When She Said No, Her family Stopped Talking To Her




When she set boundaries with her family members, they cut her off emotionally. She’s happier and healthier now but feels guilty about it. What to do?

Emotionally cutting people off, not speaking, pretending you are dead, is part of some cultures and families. When you set a boundary, or say No to an elder, or break a rule or expectation, you may find yourself cut off from your family.

It is not emotionally safe for you to say No.
When you are in a family or culture that is not emotionally safe there is punishment when you say No.  One of the harshest punishments is being cut off and your family stops talking to you. It is a punishment. It can make you feel very young and powerless. And in every sense you are powerless.
In some cultures and families, this punishment will pass. They may not like that you said No to something or refuse to follow a rule or expectation, but they will accept your decision. Not all families will accept your position. Instead, they will cling to their power to hurt you in this way. They may feel they are doing what is "righteous" according to their belief.

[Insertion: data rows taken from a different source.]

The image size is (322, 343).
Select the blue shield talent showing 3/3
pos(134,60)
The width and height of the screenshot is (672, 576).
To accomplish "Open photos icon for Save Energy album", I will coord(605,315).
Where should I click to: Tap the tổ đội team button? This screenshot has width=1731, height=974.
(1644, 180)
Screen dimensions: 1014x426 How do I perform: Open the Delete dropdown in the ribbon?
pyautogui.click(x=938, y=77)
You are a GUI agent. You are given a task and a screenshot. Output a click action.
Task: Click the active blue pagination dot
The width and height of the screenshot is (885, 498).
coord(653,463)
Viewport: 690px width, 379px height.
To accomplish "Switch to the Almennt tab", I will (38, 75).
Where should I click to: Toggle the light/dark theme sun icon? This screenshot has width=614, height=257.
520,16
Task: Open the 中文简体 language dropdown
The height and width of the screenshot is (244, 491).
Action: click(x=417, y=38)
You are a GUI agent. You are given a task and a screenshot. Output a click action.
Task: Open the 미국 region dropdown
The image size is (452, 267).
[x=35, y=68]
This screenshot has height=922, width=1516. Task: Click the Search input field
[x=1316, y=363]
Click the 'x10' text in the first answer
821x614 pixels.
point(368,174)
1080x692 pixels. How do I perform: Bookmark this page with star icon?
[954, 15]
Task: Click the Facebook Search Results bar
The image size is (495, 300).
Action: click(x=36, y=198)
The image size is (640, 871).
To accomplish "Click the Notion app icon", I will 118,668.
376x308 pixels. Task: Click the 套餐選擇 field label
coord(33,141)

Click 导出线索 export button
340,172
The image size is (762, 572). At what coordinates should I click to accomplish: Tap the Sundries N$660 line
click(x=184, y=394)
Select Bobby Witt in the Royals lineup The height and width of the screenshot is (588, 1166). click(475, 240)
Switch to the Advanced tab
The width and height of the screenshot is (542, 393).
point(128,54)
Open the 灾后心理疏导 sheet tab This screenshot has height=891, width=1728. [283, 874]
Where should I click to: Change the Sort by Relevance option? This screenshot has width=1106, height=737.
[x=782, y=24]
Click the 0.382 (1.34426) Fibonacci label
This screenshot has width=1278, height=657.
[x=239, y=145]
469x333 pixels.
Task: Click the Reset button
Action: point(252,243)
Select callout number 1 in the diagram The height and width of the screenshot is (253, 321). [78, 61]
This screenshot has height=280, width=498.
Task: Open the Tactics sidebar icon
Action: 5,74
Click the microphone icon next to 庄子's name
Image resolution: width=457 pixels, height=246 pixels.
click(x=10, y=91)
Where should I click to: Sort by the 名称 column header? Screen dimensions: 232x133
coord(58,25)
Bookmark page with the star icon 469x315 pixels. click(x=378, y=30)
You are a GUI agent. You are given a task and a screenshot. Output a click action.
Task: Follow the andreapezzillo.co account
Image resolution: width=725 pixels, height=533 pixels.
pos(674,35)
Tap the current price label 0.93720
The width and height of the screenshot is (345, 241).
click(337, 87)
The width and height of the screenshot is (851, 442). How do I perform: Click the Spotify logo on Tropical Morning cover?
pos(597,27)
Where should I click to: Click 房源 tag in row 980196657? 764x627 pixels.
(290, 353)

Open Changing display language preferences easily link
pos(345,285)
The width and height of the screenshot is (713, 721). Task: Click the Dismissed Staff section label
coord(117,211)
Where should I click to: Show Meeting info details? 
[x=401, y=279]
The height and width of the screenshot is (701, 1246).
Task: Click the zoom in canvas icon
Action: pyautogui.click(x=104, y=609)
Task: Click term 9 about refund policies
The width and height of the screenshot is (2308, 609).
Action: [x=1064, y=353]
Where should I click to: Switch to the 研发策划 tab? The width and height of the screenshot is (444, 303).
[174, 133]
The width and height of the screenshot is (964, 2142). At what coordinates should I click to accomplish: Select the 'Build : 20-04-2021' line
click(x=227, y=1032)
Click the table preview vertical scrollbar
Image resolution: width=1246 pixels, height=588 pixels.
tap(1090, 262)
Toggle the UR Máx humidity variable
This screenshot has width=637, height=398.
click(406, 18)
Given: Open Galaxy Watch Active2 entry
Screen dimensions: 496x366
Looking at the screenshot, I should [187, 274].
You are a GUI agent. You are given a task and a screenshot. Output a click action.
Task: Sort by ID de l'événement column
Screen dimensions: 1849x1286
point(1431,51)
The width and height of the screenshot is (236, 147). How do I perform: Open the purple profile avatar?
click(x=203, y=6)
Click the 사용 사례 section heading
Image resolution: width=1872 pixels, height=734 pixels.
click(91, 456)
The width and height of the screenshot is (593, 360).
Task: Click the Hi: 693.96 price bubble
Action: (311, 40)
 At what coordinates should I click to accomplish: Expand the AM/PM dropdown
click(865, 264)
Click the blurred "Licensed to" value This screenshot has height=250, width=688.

I experienced this with my grandfather. As an adult, when I said No to my grandfather, he stopped talking to me for 20 years. We had been very close, he raised me, so his decision to cut off all communication was painful. But I was powerless over his choice. The 20 years passed. I felt the loss and grief. Many things happened in our lives during those 20 years and when he got to the very end of his life, he let me know how much he regretted the decision. He no longer felt "right", he felt very wrong.
When someone cuts you off, they leave a wound about what love is, about how much you were ever cared for or really loved. It is hard to chase after their approval and love when they hurt you in such a devastating way. It is hard to trust someone who is willing to cut you off. You may wonder what you are chasing after. 
When you say No, my guess is you are giving deep thought to this realizing it is not something you can say Yes to. These are often not small things, but big things about the course and direction of your life. This is not about attending a barbecue. You are being true to you, your beliefs, and trying to be authentic to those around you. Your intention is not to be cut off, but to be real. I hope you are able to find relationships with others who are willing to accept you as you are.